Trisha Stratford, neuropsychoterapeutka występująca w australijskiej wersji programu „Ślub od pierwszego wejrzenia”, nie żyje. Telewizyjna ekspertka zmarła w wieku 72 lat. O jej śmierci poinformował John Aiken, który przez wiele sezonów współpracował ze Stratford na planie „Married At First Sight”.
Jestem załamany i zdruzgotany informacją o śmierci mojej przyjaciółki i drogiej współpracowniczki Trishy. Dzieliliśmy razem niesamowite siedem sezonów „Ślubu od pierwszego wejrzenia”. (…) Będę za tobą tęsknić, Tish. Dziękuję za wszystkie wspomnienia – napisał na Instagramie.

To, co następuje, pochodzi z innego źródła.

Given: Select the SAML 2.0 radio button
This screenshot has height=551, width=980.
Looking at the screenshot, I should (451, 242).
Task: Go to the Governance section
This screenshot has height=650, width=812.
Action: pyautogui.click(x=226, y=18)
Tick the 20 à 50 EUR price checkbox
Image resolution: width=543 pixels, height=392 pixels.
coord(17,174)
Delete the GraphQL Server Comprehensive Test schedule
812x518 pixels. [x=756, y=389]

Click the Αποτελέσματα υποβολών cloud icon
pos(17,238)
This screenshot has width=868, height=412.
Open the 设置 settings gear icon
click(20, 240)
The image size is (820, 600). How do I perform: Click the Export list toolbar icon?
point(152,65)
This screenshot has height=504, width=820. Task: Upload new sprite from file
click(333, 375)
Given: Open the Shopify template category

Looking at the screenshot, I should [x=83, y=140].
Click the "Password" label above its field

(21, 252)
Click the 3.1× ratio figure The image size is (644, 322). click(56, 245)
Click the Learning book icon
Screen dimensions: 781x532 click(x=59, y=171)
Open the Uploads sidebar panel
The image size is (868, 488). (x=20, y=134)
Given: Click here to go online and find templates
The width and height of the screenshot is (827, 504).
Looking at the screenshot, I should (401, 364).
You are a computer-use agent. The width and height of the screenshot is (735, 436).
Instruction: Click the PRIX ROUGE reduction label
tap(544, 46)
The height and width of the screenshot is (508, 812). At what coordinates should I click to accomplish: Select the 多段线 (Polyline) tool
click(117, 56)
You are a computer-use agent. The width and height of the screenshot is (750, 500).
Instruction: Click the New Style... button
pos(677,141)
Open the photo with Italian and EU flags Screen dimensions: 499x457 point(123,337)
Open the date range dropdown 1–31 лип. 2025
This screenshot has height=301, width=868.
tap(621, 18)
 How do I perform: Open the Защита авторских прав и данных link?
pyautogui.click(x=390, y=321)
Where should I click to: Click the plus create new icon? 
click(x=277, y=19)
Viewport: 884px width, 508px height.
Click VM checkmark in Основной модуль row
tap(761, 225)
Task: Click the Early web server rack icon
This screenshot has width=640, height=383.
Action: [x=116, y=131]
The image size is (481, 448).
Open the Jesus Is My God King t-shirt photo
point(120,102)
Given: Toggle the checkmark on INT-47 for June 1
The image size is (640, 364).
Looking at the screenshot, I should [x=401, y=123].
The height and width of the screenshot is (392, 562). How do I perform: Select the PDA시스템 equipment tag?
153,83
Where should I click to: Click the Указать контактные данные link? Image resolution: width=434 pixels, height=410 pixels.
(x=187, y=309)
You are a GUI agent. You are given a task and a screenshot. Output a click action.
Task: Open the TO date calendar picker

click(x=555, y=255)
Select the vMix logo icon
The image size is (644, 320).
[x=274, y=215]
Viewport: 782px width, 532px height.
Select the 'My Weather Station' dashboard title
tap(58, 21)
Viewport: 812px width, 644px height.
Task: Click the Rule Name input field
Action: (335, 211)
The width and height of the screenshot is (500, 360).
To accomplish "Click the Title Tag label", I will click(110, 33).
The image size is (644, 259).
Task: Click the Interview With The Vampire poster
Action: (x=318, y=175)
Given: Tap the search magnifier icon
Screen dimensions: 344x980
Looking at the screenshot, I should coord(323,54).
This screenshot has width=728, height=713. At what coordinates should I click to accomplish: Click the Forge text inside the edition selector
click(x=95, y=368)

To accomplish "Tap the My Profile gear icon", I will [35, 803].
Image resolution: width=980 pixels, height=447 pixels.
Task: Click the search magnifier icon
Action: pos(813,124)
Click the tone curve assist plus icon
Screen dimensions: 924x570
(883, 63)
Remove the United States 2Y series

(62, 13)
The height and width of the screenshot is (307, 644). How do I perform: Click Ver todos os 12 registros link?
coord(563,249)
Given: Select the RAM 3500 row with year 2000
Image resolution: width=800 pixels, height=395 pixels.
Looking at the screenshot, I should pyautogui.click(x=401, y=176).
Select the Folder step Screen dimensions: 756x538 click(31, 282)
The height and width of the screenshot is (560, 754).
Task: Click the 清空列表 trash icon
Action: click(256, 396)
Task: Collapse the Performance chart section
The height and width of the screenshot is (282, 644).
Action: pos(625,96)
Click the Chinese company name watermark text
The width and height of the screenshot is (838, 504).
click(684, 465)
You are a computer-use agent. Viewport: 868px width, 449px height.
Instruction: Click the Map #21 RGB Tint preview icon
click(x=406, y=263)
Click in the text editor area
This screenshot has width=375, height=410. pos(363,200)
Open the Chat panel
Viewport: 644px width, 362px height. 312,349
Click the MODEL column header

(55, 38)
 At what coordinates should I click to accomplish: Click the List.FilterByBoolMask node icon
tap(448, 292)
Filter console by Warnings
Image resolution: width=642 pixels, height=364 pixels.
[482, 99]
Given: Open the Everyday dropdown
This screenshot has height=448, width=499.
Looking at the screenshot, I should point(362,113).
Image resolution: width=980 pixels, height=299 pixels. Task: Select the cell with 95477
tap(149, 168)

Aiken wspomniał także, że zapamięta Trishę m.in. jako miłośniczkę francuskiego wina oraz podróżowania. Jego oświadczenie ukazało się też na oficjalnym profilu australijskiego „Ślubu…”. Zmarłą psycholożkę pożegnała również Mel Schilling, inna programowa ekspertka. Jak podkreśliła, Stratford była „pionierką” – „pierwszą osobą, która wprowadziła do eksperymentu neuronaukę”.
Śmierć ekspertki ze „Ślubu od pierwszego wejrzenia”
Trisha Stratford w latach 2015-2020 była w gronie specjalistów eksperymentu „Married At First Sight” – nadawanej w Australii wersji formatu „Ślub od pierwszego wejrzenia”, którego lokalne odsłony powstały w ponad dwudziestu krajach na całym świecie, w tym w Polsce.
Stratford miała córkę Ginę oraz wnuczkę Lily. Po rozstaniu ze „Ślubem” razem ze swoim partnerem Rogerem miała osiąść w Nowej Zelandii, skąd pochodziła. Pojawiła się też gościnnie w tamtejszej wersji „Married At First Sight”.